US 12,136,434 B2
	Apparatus and method for generating audio-embedded image
Su-Wan Park, Daejeon (KR); Geon-Woo Kim, Daejeon (KR); and Seon-Ho Oh, Daejeon (KR)
Assigned to Electronics and Telecommunications Research Institute, Daejeon (KR)
Filed by ELECTRONICS AND TELECOMMUNICATIONS RESEARCH INSTITUTE, Daejeon (KR)
Filed on Feb. 10, 2022, as Appl. No. 17/668,531.
Claims priority of application No. 10-2021-0023670 (KR), filed on Feb. 22, 2021; and application No. 10-2021-0064301 (KR), filed on May 18, 2021.
Prior Publication US 2022/0277760 A1, Sep. 1, 2022
Int. Cl.
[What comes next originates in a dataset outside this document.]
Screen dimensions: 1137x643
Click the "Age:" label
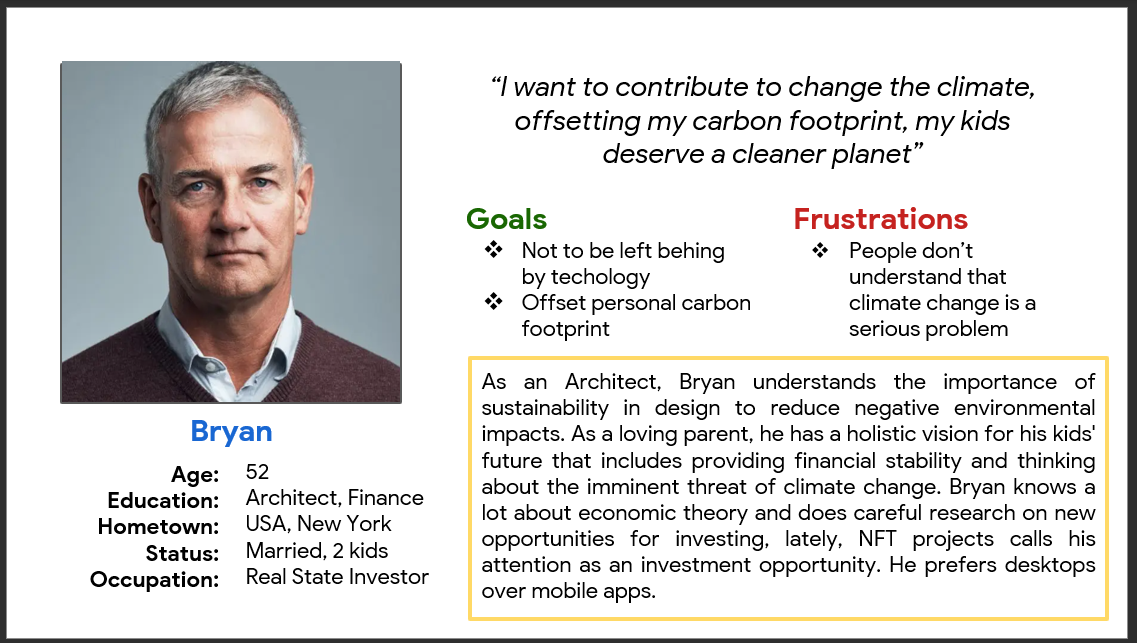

G06V 10/40 (2022.01); G06V 10/776 (2022.01); G06V 10/82 (2022.01); G10L 21/10 (2013.01)

CPC G10L 21/10 (2013.01) [G06V 10/40 (2022.01); G06V 10/776 (2022.01); G06V 10/82 (2022.01)]

8 Claims

1. An apparatus for generating an audio-embedded image, comprising:

one or more processors; and

an execution memory for storing at least one program that is executed by the one or more processors,

wherein the at least one program is configured to:

receive audio and an image,

convert the audio into audio information having a preset image format,

generate the audio-embedded image in which the audio information is embedded in the image,

discriminate the audio-embedded image using the audio information and discrimination audio information extracted from the audio-embedded image,

generate the audio-embedded image such that a result value of a first loss function, which minimizes a visual difference between the received image and the audio-embedded image using a first neural network, is minimized,

generate the audio-embedded image such that a result value of a second loss function, which minimizes an acoustic difference between the audio information and the discrimination audio information using the first neural network, is minimized, and

learn the received image and the audio-embedded image such that an image feature corresponding to identical image classification, in which a result value of a third loss function between the received image and the audio-embedded image is minimized, is extracted using a second neural network.